Is Your Dog Sleeping In Your Bed?

The role of dogs in our lives has changed a great deal in the last 100 years.  There was a time in the United States and many other countries when dogs were not allowed in the house.  In your great-grandmother’s day most dogs were outside dogs.  They may have slept in the barn or under the porch.  Wealthier people kept lap dogs but most farmers and working people had dogs that had to earn their keep in some way.  These dogs were expected to do some work, whether it was herding stock, killing rodents, or protecting the farm.

Today most dogs are kept as pets.  Instead of having jobs to do our dogs have become virtual family members.  We love our dogs so much that this is not surprising.  But it is sometimes confusing for a dog.  Instead of having a well-defined role in the household as a dog, your dog is caught somewhere between being a dog, a pet and an almost-human.  When this happens your dog can begin to challenge you and show aggression because he doesn’t respect your role as leader.

Many people routinely allow their dogs to sleep in the same bed with them today.  Is this a good idea or not?  There are millions of dogs who sleep in the bed with their owners and it never results in a problem.  However, experienced dog trainers point out that in cases where a dog does begin to show aggression toward family members the dog almost invariably is sleeping in the owner’s bed.  In these cases, when the dog begins showing aggression toward family members, the dog MUST be kept out of the bed.
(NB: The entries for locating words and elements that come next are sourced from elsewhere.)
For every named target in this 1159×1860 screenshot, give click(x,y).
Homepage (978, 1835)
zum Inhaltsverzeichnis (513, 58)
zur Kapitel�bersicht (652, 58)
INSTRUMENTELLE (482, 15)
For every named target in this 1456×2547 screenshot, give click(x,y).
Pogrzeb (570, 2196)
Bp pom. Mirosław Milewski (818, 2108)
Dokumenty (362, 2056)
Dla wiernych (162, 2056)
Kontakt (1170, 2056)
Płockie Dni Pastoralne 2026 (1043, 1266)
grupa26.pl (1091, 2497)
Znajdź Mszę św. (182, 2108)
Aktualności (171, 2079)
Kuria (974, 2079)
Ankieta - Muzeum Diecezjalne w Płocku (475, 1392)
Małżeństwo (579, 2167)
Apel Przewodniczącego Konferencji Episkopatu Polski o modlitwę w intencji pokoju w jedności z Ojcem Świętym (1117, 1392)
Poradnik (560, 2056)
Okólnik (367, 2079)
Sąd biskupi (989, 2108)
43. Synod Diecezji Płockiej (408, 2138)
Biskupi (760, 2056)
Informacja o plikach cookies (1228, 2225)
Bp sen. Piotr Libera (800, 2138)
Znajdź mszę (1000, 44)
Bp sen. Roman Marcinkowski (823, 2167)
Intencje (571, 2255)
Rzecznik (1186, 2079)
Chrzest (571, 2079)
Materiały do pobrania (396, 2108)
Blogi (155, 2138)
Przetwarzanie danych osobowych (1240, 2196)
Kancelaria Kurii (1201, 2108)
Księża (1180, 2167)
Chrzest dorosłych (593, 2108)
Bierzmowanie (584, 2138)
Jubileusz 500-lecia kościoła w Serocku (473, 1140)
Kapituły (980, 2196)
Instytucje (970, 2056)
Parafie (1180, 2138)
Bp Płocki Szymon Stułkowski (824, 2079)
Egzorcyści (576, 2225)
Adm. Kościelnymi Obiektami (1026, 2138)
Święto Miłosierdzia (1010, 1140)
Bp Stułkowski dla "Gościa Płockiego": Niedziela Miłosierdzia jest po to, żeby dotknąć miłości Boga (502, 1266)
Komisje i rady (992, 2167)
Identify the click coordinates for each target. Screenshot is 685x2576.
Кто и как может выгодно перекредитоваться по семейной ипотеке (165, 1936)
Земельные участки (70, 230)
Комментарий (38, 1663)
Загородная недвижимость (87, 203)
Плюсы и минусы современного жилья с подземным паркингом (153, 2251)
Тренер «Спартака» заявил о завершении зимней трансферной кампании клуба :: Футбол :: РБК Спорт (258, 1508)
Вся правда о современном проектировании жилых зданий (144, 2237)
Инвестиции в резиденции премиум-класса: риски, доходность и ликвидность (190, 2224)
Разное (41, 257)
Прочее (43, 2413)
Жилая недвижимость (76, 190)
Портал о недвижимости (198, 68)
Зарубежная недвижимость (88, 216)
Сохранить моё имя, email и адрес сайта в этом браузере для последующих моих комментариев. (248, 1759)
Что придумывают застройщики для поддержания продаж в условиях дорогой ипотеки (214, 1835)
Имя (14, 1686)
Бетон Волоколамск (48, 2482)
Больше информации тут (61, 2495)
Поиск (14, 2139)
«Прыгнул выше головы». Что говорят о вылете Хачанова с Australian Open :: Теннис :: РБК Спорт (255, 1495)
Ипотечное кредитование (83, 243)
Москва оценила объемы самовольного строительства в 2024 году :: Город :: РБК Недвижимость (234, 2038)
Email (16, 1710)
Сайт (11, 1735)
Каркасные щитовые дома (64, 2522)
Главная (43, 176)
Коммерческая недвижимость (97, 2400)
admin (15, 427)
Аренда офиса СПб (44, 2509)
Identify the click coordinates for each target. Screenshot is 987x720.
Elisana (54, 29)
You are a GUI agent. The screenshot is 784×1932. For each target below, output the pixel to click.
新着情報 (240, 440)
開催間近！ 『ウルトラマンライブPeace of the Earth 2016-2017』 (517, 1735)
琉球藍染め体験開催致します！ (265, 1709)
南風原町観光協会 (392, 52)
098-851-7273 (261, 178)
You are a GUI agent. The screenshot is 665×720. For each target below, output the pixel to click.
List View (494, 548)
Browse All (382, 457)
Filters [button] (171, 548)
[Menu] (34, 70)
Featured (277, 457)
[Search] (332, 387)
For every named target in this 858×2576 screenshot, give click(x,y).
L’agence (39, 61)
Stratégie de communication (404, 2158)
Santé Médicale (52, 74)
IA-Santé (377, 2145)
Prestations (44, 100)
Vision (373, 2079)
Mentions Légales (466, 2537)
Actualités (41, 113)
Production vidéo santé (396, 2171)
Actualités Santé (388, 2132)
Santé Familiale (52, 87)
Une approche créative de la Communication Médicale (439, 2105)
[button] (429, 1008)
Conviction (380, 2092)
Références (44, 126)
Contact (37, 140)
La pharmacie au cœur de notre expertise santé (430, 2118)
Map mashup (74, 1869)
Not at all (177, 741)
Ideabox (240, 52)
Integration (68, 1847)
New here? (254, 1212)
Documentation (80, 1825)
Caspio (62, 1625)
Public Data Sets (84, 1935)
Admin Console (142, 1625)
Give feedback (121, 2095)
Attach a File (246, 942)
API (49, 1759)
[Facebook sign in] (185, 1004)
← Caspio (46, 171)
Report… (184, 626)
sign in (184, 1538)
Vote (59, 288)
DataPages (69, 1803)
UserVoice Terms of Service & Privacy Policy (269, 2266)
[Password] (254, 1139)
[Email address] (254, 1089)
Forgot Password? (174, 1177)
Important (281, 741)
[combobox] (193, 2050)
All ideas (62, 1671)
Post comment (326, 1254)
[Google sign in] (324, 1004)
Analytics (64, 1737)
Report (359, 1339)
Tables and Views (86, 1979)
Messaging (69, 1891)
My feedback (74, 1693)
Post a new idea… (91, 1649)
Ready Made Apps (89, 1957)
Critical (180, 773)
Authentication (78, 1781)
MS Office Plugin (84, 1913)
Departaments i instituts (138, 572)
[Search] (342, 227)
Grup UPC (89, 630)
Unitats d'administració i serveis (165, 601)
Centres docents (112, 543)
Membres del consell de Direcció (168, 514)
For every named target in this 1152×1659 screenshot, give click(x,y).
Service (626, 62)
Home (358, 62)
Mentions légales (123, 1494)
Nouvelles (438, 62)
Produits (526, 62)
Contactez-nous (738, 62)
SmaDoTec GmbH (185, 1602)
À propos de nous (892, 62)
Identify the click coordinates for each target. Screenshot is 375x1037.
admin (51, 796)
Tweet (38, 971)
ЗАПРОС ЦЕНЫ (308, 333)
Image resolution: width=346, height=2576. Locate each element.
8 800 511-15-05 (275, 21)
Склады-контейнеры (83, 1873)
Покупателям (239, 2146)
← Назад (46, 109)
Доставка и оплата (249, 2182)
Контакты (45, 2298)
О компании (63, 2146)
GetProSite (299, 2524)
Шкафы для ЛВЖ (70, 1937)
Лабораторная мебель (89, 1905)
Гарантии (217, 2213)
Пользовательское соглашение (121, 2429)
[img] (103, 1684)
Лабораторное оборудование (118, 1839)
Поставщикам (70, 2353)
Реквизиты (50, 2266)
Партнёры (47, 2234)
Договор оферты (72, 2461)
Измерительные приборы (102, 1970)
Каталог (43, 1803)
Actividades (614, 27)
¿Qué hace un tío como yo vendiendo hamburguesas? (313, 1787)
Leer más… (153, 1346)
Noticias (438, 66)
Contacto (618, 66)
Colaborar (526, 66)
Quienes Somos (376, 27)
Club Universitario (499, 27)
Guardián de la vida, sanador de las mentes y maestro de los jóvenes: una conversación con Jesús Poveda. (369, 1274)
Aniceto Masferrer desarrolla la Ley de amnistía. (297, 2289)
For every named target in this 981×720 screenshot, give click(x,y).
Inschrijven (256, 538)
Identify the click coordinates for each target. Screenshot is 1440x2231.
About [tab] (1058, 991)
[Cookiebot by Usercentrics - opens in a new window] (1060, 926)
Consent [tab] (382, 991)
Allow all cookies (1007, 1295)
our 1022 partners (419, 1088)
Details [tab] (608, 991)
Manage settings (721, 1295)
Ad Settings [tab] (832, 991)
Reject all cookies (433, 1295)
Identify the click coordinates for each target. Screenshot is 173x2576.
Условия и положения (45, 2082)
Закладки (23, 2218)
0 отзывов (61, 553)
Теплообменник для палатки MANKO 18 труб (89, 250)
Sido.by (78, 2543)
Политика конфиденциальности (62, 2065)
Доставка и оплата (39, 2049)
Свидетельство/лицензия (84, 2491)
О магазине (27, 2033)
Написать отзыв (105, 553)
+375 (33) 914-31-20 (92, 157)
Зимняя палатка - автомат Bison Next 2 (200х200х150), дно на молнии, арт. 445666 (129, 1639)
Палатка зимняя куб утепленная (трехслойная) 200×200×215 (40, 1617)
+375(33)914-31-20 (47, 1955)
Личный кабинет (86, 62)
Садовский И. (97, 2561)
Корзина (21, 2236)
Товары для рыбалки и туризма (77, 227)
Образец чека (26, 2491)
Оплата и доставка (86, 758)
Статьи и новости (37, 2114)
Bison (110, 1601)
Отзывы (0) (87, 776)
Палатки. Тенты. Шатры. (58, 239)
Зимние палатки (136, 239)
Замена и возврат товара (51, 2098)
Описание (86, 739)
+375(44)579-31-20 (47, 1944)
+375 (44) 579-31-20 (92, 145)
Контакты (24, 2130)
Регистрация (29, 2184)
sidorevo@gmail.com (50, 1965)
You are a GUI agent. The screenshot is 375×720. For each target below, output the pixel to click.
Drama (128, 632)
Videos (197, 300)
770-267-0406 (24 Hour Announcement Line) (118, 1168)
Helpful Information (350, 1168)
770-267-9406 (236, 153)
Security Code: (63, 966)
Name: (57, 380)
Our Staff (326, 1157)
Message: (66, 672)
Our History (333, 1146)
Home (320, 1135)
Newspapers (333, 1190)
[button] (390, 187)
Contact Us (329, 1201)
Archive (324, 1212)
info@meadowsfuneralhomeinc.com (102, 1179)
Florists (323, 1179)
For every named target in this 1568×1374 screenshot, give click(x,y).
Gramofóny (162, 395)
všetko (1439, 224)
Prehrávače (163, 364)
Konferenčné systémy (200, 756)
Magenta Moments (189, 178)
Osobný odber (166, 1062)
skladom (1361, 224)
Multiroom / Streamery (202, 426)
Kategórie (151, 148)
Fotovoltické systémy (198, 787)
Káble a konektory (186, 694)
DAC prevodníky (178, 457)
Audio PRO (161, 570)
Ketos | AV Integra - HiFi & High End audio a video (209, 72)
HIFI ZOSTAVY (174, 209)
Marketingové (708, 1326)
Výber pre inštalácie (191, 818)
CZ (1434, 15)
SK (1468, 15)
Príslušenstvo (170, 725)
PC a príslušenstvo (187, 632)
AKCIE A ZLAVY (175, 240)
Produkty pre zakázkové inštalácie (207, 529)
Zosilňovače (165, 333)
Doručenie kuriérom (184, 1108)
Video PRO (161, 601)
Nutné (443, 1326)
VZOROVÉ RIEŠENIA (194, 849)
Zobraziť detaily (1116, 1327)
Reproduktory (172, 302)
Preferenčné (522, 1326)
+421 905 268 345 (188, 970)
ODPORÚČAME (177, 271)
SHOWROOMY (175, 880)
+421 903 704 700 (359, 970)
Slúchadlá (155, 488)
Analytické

The reason for this is simple psychology.  You have to return to basics with your dog.  You have to remind your dog that he is a dog and you are the leader in your home.  Sleeping in the bed with you is a privilege.  It is not something that he, as a dog, is entitled to without your permission.

Along with removing his bed privileges you will need to take away other privileges from your dog to lower his status.  He will need to wait to eat until after you have eaten.  He should not enter rooms before you do, for example.  If your dog is showing signs of aggression to you and or other family members he is probably asserting himself over you in many small ways in the house.  You will need to reassert yourself.

Don’t try to force an issue in a way that could put you in any danger.  But in small ways, in interacting with your dog throughout the day, do things to remind him that you are in charge.  Teach your dog some obedience lessons.  Teach him to sit before feeding him.  Teach him to sit at the door before letting him go out.  All of these small lessons remind your dog that he is dependent on you for all the good things in his life.  They help you re-establish your authority.

Keep in mind that you should not try to take a toy or food away from your dog, especially if he is having problems with aggression.  Your dog may have issues with giving things up or with guarding things.

If you think that your dog’s aggression presents a danger or if making these small changes does not help, don’t hesitate to seek out a professional dog trainerAggression can be a serious problem and may need more help.

Remember, if your dog does begin to show aggression toward you or other family members make a bed for him on the floor or in his crate and do not let him sleep in your bed for the time being.  He will need to be reminded of his role in the household.  The mere physical position of him on the floor and you up higher, in the bed, makes your point.

There is no rule that says you have to allow your dog to sleep in your bed.  Many longtime, devoted dog owners have dog beds in their bedroom or have their dogs sleeping in crates in the house.  What’s most important is that you and your dog have a comfortable relationship that fits your lifestyle.